ACERCA DE LA EVALUACIÓN Y EL DIAGNÓSTICO EN TERAPIA SISTÉMICA BREVE. POR PS. DR. FELIPE GARCÍA MARTÍNEZ


¿Qué tan importante es la evaluación y diagnóstico para el proceso terapéutico de la TSB, en particular la evaluación del estado mental y el diagnóstico psicopatológico?

Lo primero que quiero señalar es que todo proceso psicoterapéutico serio requiere de una evaluación, de una indagación que permita al clínico comprender lo que sucede, transmitir al consultante una explicación integrada y coherente que le ayude a asimilar la situación que vive y que finalmente oriente sobre cuales intervenciones son las más apropiadas. En lo que no hay consenso es en el momento, duración y características de esta evaluación.

Los modelos tradicionales proponen realizar el proceso psicoterapéutico en dos fases discretas: la evaluación y la intervención. Por lo tanto, instan a la utilización inicial de una serie de herramientas e instrumentos como la anamnesis, la entrevista semi-estructurada, aplicación de cuestionarios, pruebas proyectivas, entre otras, que permitan “saber” qué sucede y precisar el diagnóstico. Este proceso dura entre dos y cuatro sesiones, pero hay casos en que se prolonga mucho más. 

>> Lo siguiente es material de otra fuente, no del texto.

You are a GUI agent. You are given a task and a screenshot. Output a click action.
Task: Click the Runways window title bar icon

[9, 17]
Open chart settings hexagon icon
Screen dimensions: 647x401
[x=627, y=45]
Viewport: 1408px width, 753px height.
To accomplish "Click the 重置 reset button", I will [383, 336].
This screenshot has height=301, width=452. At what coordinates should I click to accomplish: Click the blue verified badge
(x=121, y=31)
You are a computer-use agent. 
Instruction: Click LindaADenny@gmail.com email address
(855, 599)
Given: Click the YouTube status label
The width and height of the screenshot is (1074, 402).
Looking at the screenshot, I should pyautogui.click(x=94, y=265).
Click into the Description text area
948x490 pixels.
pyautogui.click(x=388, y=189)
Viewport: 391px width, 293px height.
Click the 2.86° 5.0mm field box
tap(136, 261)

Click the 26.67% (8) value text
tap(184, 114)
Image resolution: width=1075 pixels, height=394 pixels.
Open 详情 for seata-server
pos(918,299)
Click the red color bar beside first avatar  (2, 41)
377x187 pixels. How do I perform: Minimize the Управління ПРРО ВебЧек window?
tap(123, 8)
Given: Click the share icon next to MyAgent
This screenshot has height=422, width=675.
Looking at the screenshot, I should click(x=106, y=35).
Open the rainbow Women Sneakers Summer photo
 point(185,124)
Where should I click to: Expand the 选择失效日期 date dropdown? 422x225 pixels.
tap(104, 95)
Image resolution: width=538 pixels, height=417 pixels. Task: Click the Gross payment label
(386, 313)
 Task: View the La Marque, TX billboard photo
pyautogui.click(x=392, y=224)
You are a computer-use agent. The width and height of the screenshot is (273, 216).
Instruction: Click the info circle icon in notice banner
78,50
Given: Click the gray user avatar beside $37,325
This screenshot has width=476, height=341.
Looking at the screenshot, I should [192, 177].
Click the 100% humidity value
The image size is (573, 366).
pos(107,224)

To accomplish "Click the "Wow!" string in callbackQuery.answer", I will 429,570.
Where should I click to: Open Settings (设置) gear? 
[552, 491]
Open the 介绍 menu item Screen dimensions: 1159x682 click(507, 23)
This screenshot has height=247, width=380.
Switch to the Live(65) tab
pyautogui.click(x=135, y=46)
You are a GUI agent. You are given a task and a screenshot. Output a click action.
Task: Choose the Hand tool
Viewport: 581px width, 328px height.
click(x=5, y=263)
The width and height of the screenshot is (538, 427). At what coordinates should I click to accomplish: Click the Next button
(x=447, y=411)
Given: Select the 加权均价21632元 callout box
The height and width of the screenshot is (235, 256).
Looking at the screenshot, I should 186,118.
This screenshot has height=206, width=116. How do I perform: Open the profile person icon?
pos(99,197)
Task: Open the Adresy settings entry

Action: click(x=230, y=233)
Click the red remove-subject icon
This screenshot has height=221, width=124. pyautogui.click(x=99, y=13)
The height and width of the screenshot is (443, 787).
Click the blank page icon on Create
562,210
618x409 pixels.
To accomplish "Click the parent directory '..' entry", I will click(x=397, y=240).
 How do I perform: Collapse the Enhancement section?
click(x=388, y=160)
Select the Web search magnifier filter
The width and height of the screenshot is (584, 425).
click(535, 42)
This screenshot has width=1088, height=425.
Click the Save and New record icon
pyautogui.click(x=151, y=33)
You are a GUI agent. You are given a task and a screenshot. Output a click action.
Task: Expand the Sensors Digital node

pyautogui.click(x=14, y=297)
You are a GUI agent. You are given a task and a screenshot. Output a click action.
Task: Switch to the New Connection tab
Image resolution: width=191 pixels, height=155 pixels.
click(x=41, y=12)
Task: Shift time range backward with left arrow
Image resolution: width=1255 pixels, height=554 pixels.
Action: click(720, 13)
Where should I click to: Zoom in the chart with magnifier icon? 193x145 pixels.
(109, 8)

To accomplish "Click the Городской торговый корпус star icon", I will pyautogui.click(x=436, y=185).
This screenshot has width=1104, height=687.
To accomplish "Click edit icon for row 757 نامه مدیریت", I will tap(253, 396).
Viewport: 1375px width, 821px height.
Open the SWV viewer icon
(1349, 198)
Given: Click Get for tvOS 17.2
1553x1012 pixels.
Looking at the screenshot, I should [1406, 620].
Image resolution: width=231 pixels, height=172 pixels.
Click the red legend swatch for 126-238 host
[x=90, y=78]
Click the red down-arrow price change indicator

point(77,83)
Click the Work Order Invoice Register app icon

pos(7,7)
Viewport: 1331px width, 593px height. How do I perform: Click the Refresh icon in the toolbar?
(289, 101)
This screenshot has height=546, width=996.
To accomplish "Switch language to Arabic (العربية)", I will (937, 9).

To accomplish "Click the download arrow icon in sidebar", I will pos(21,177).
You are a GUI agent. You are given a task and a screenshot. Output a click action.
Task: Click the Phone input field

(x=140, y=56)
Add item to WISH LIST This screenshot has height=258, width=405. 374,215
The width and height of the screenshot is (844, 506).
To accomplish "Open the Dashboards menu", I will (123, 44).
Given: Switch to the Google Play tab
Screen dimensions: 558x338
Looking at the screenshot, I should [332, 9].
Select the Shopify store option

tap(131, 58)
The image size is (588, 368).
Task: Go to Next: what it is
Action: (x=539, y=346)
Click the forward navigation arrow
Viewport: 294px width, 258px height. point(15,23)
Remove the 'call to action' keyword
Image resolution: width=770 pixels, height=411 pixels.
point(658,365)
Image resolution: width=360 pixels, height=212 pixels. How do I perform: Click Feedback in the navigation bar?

Una condición esencial para que una evaluación sea tal es la neutralidad del terapeuta, la indagación objetiva de información y la suspensión de cualquier intento de intervención anticipada. En la última sesión de esta primera fase se realiza la “devolución”, en la que se le señala al paciente qué es lo que “tiene”, se le comunica su diagnóstico y se le propone un plan de acción, que puede ser la continuidad de tratamiento o una derivación a otra instancia más competente. Este proceso se inspira en el principio de que el paciente “tiene” algo que necesita ser descubierto, analizado y exploradas sus causas; el evaluador es alguien experto que a partir de todos estos antecedentes podrá emitir un diagnóstico y proponer una intervención. 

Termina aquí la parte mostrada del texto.